Records from a data source
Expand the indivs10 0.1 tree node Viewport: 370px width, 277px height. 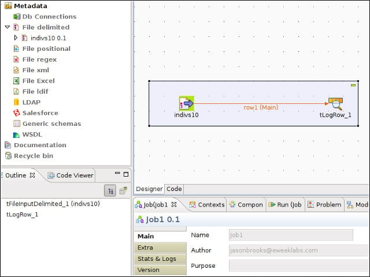tap(16, 38)
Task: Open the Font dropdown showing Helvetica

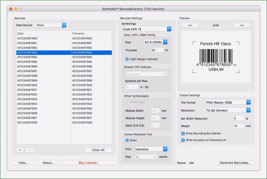Action: [x=151, y=149]
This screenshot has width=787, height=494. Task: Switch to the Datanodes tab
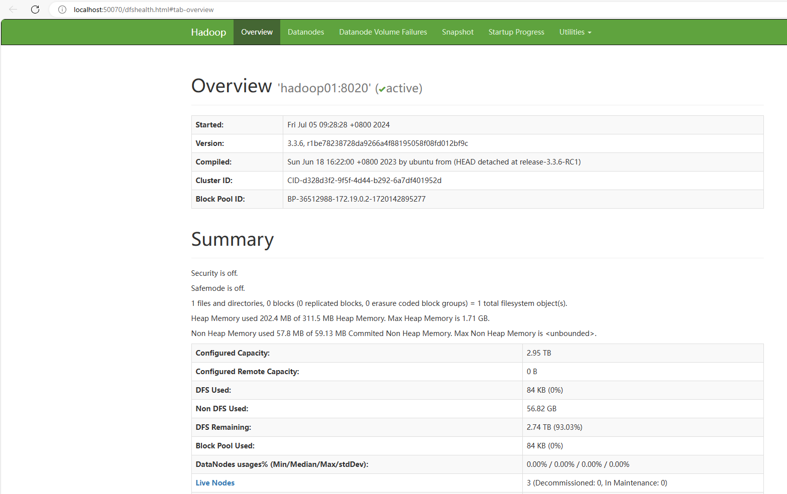click(x=305, y=32)
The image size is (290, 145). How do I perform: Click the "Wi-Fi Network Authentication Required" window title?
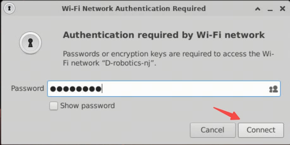[x=133, y=9]
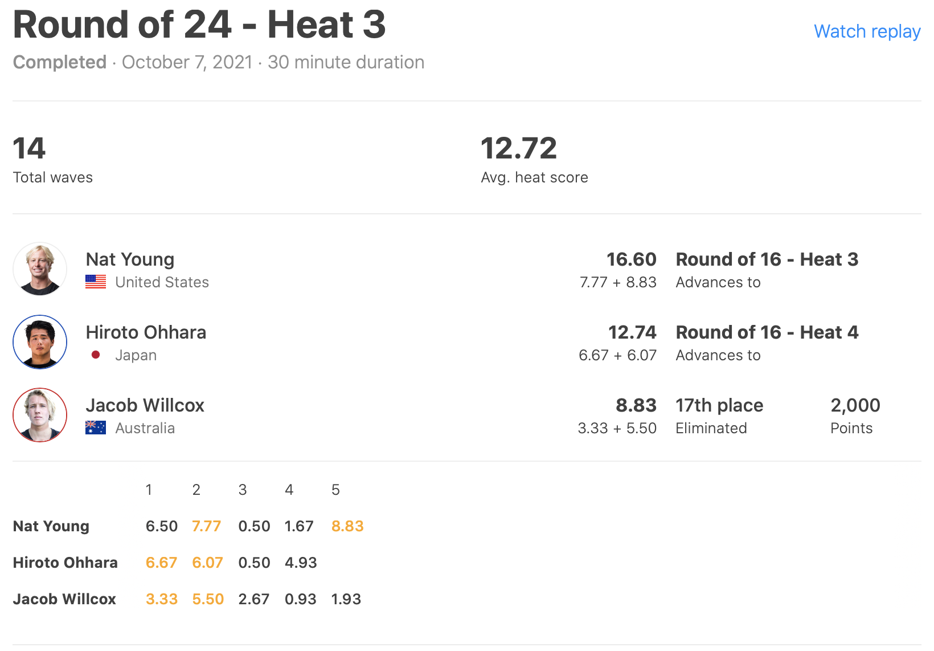Click Nat Young's 8.83 wave score
This screenshot has height=651, width=934.
tap(347, 526)
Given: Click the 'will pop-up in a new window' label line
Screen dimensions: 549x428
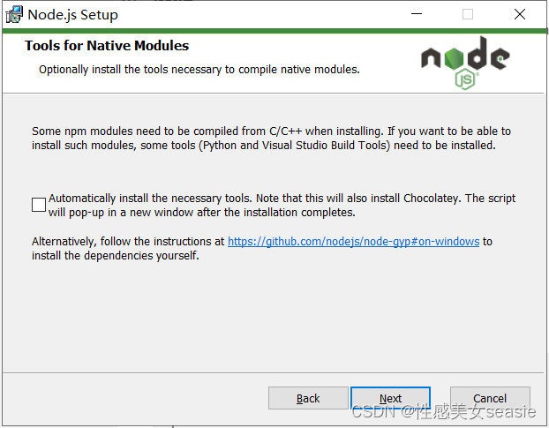Looking at the screenshot, I should click(x=201, y=213).
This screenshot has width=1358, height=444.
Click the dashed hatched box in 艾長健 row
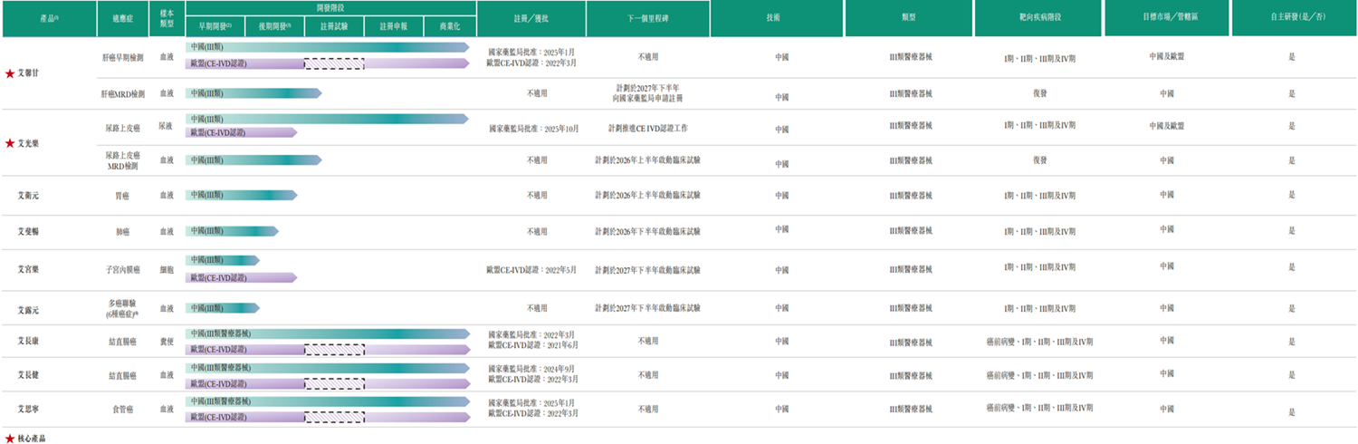tap(334, 383)
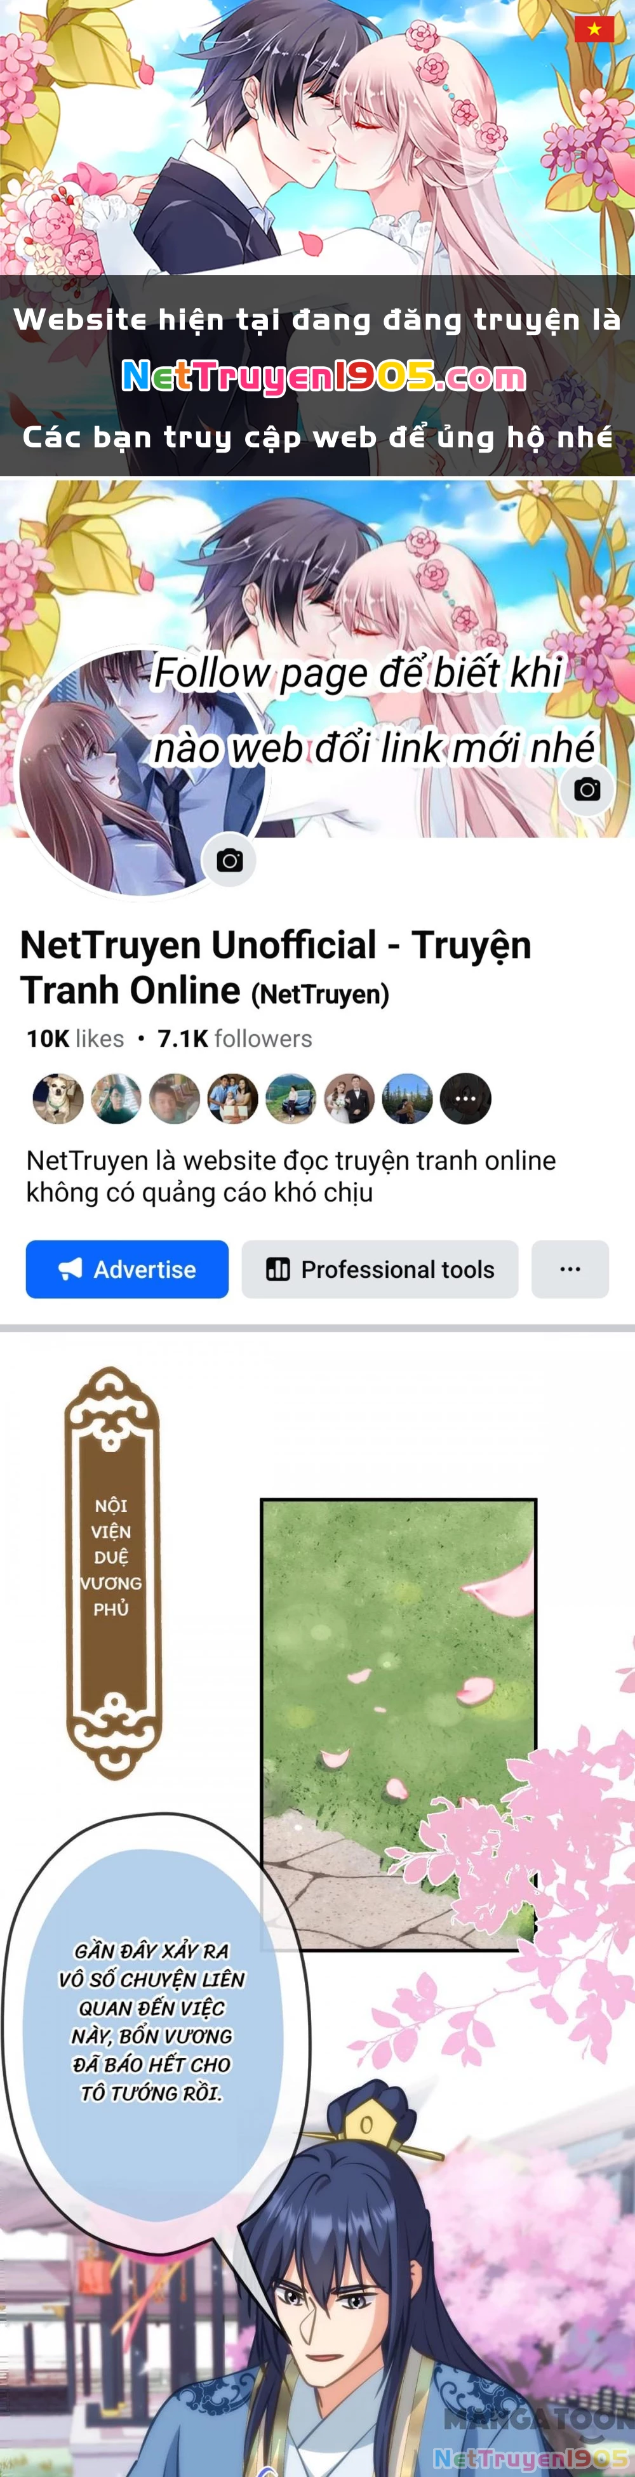Click the 7.1K followers count
The image size is (635, 2477).
(235, 1038)
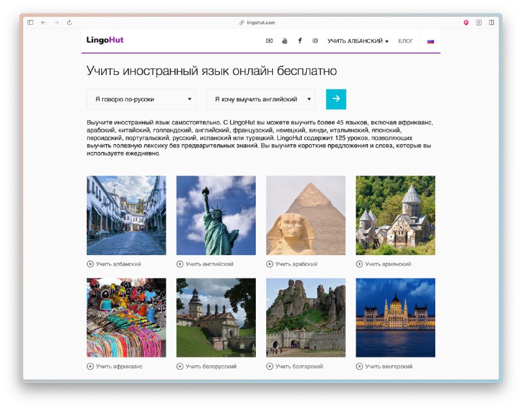
Task: Click the browser reload icon
Action: tap(70, 22)
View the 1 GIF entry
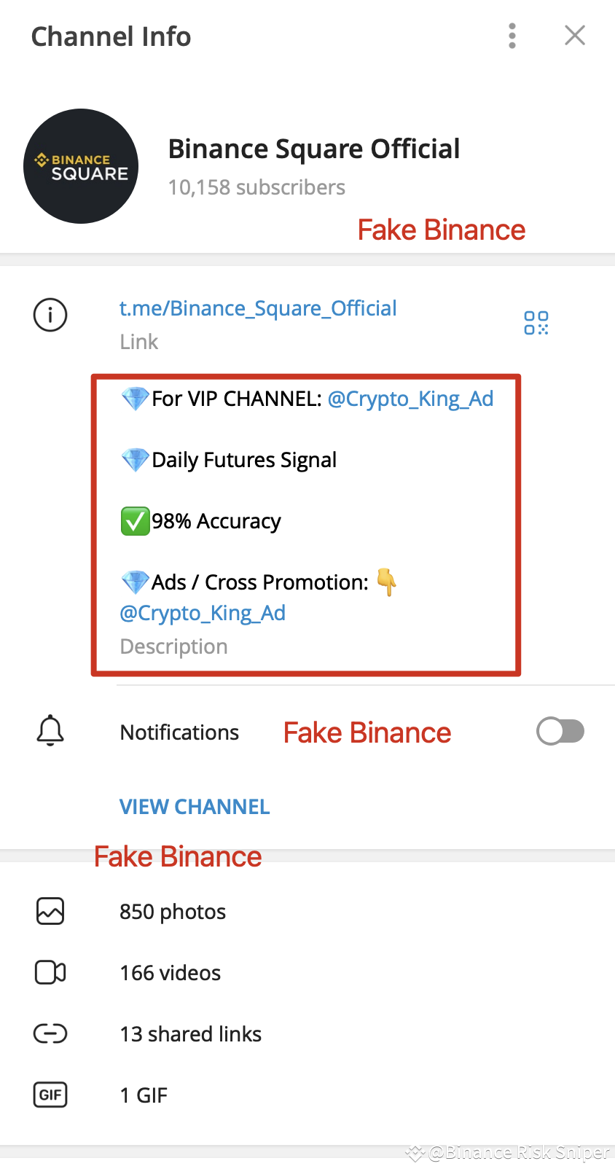 click(x=144, y=1095)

** WHAT IS BEING ASKED **
What's needed is an exact copy of the records above from the line containing "Task: Open the" down to the line containing "Given: Click the", both included, without any pictures.

** EXERCISE SOLUTION **
Task: Open the Font dropdown showing Helvetica

Action: [x=151, y=149]
This screenshot has width=787, height=494. Task: Switch to the Datanodes tab
click(x=305, y=32)
The image size is (290, 145). How do I perform: Click the "Wi-Fi Network Authentication Required" window title?
[x=133, y=9]
Click Nat Young's 8.83 wave score
This screenshot has height=651, width=934.
tap(347, 526)
Given: Click the 'will pop-up in a new window' label line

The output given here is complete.